- [Assignment]: Using the records below, quote only the span that opens with the line containing "For every named" and closes with the line containing "[button] (500, 21)", exactly and inclusively.
---------- Data to examine ----------
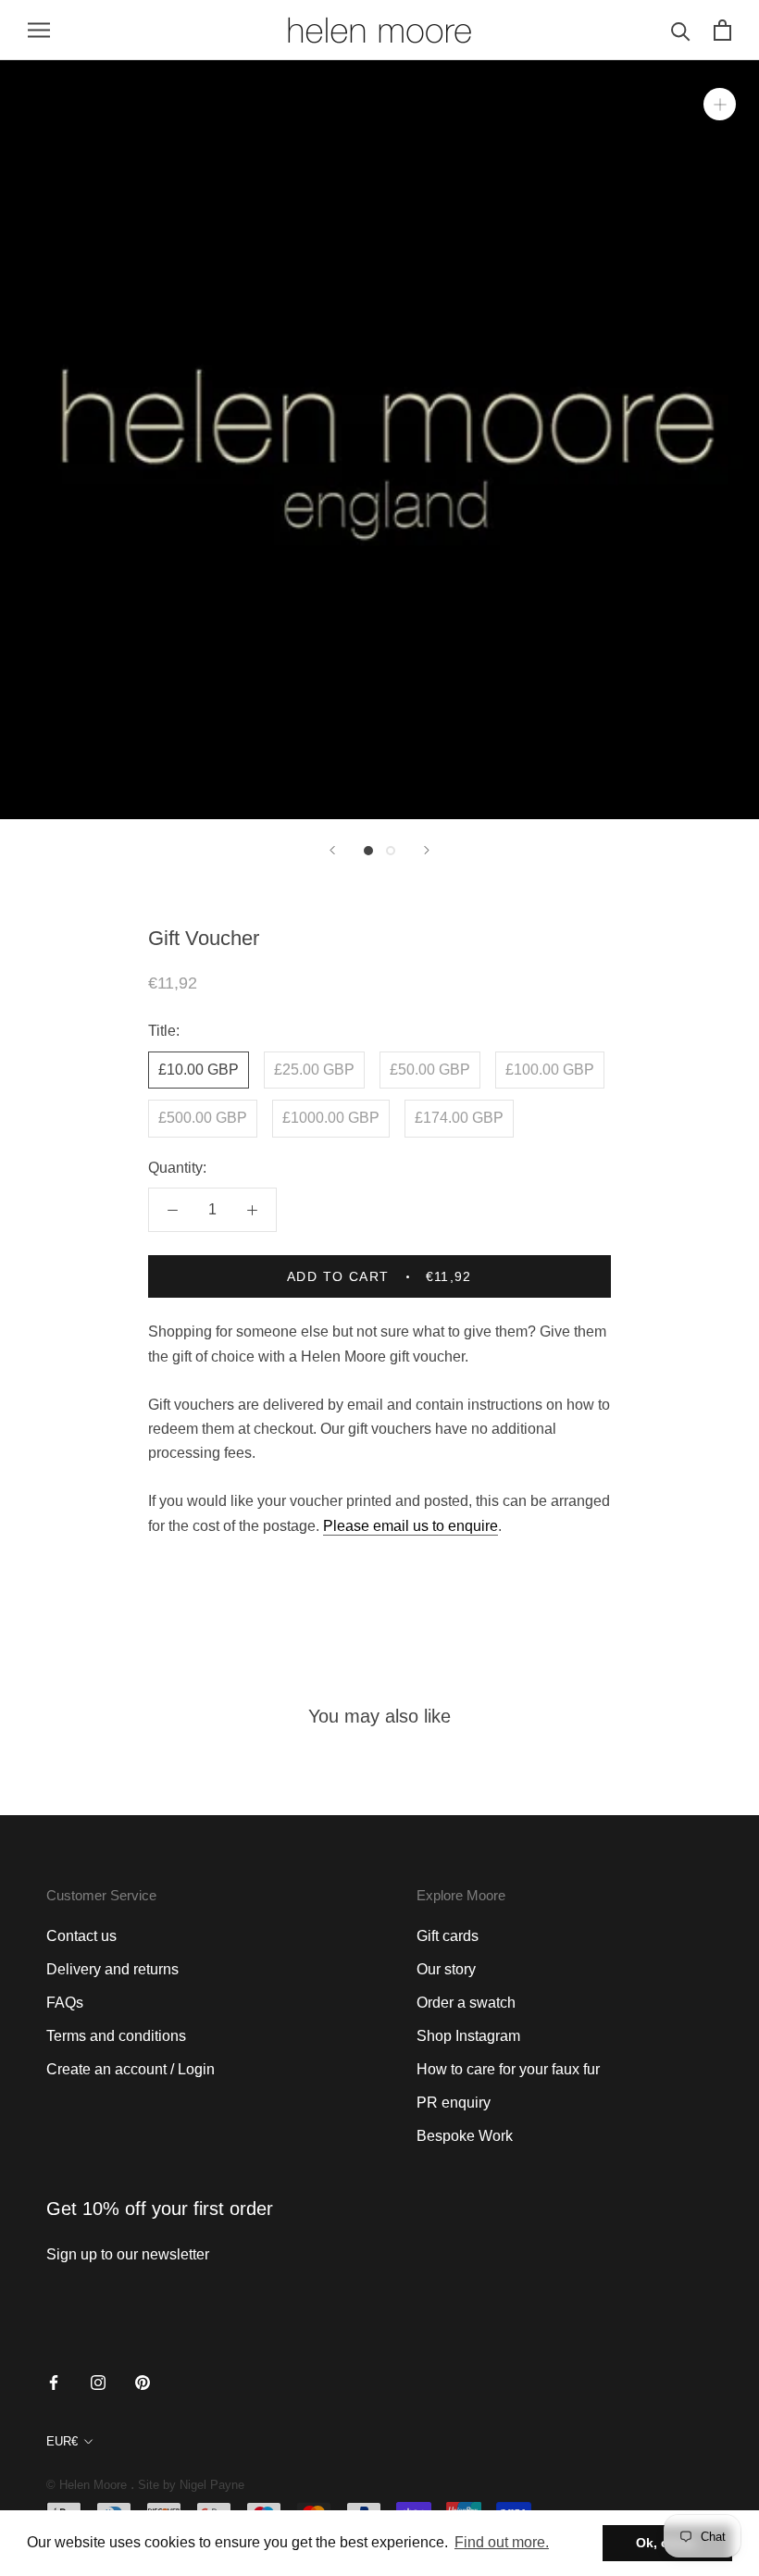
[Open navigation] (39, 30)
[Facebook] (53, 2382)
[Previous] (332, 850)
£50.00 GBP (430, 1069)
----------
---------- Data to examine ----------
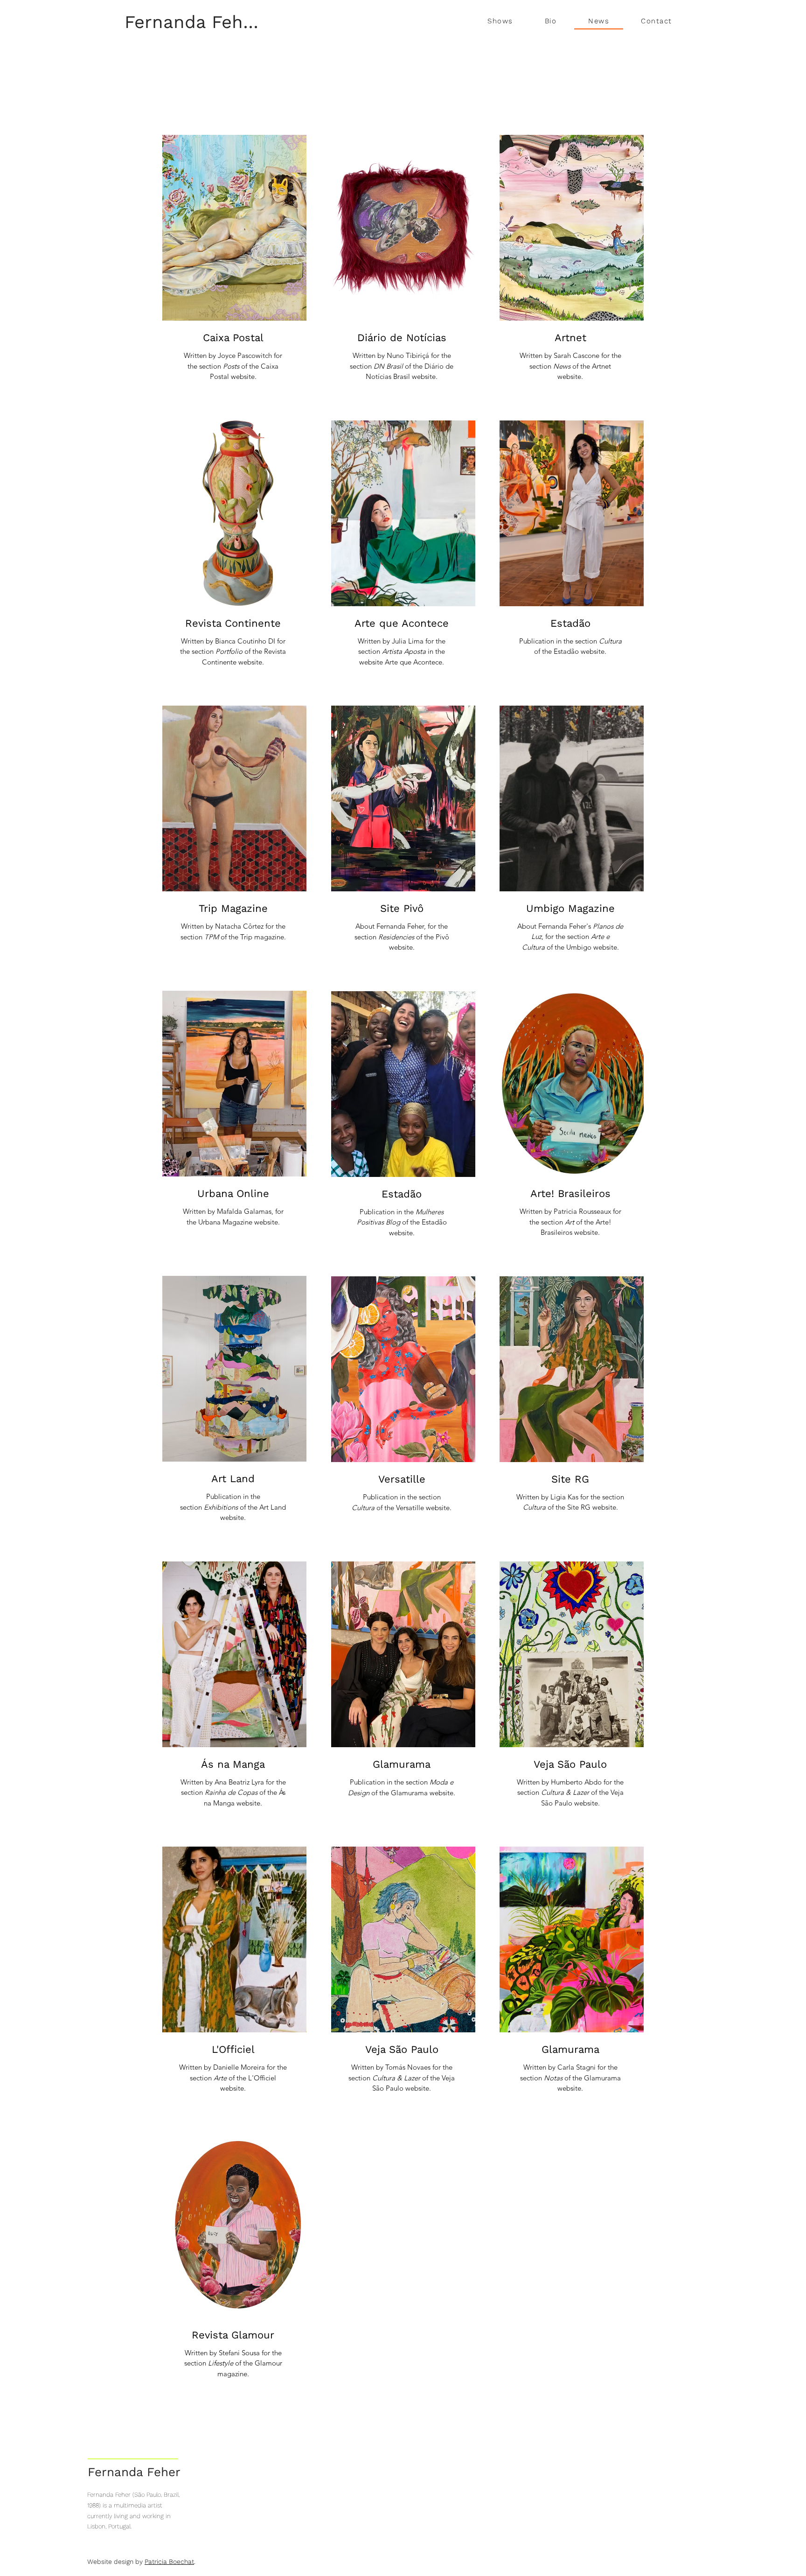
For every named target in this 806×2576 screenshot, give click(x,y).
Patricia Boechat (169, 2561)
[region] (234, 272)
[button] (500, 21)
----------
- [Answer for the task]:
For every named target in this 806×2576 screenshot, give click(x,y).
Patricia Boechat (169, 2561)
[region] (234, 272)
[button] (500, 21)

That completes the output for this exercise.